From the entries below, return exactly the lines beginning at the one that contains "Given: Open the hamburger navigation menu" and ending at the one that contains "Image resolution: width=552", both of them included, and only those lines.

Data provided:
* * *

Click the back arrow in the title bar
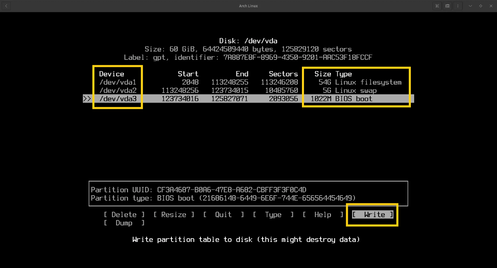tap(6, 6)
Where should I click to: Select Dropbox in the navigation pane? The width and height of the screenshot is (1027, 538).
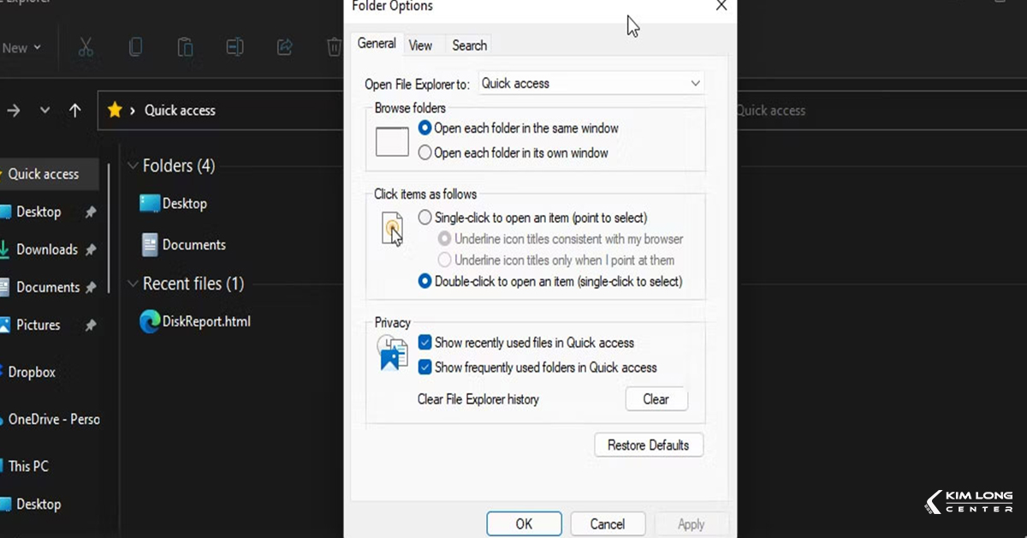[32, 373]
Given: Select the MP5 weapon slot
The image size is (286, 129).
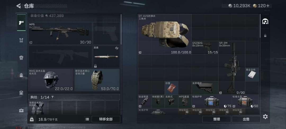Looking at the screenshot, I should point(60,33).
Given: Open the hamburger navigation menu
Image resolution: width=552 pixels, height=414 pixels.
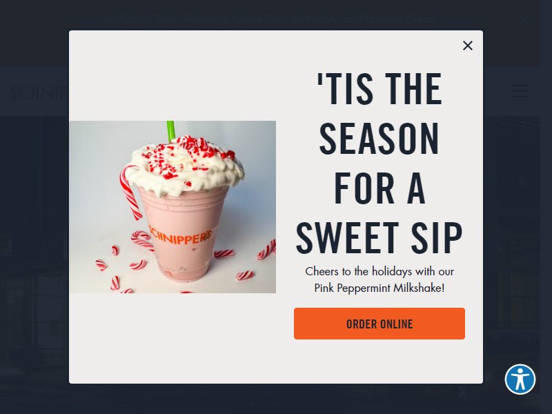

* * *

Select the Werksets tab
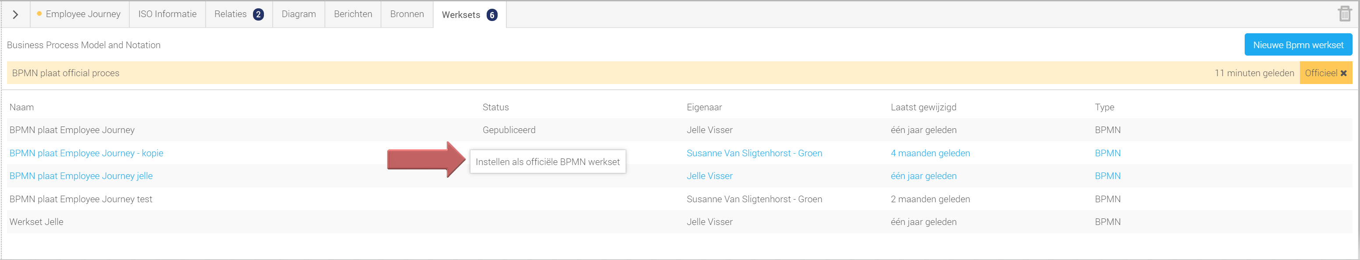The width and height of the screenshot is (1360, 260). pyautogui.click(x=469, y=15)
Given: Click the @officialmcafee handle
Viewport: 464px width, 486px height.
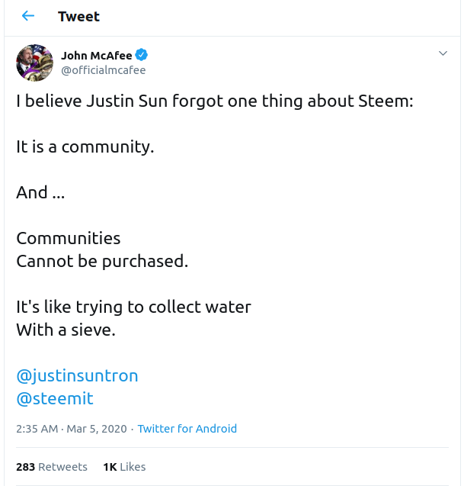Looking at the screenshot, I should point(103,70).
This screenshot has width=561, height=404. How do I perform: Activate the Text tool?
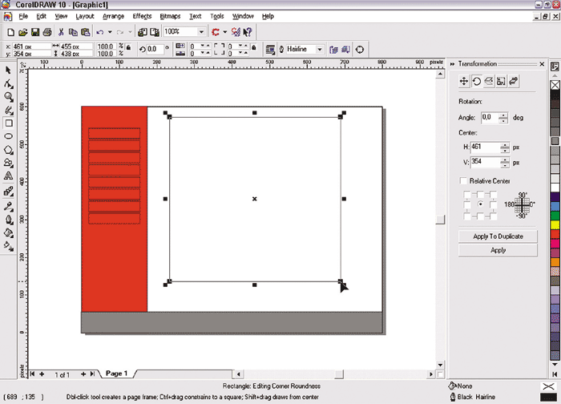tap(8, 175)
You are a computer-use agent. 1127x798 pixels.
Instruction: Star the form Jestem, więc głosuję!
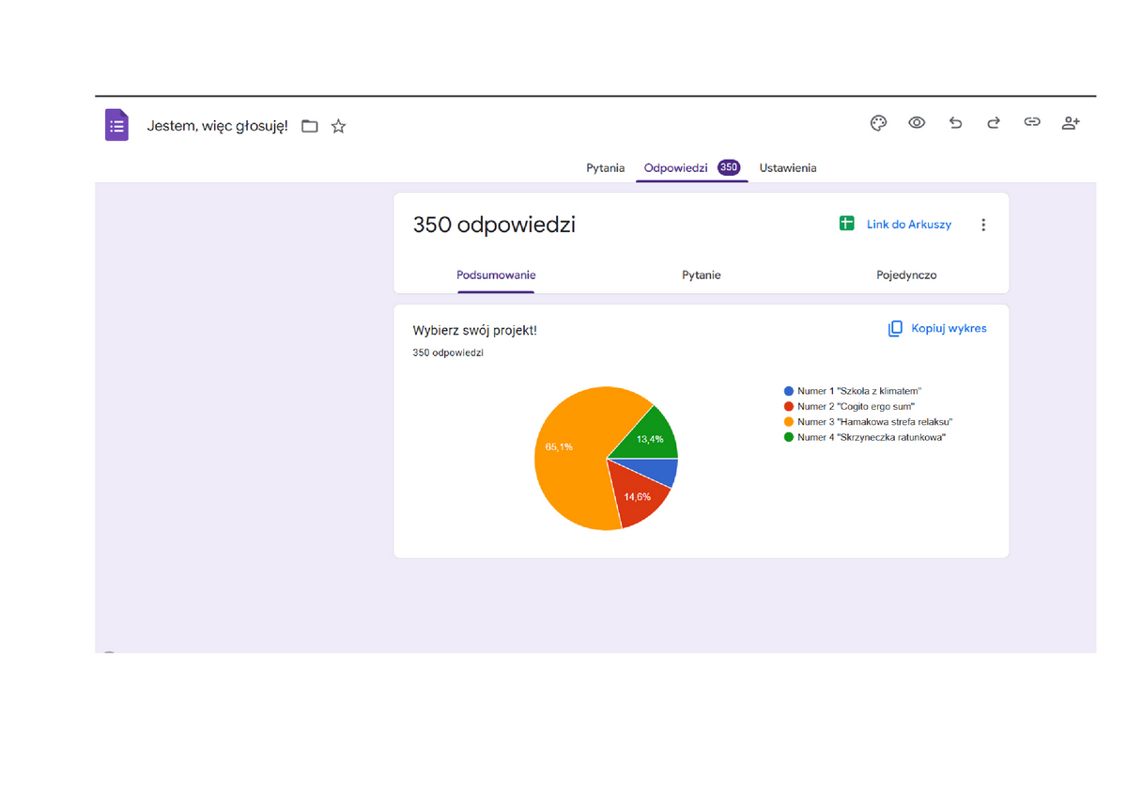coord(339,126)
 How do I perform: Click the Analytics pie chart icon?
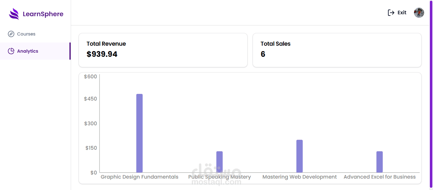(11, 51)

* * *

Problem solution:
Given: Open the hamburger navigation menu
Image resolution: width=552 pixels, height=414 pixels.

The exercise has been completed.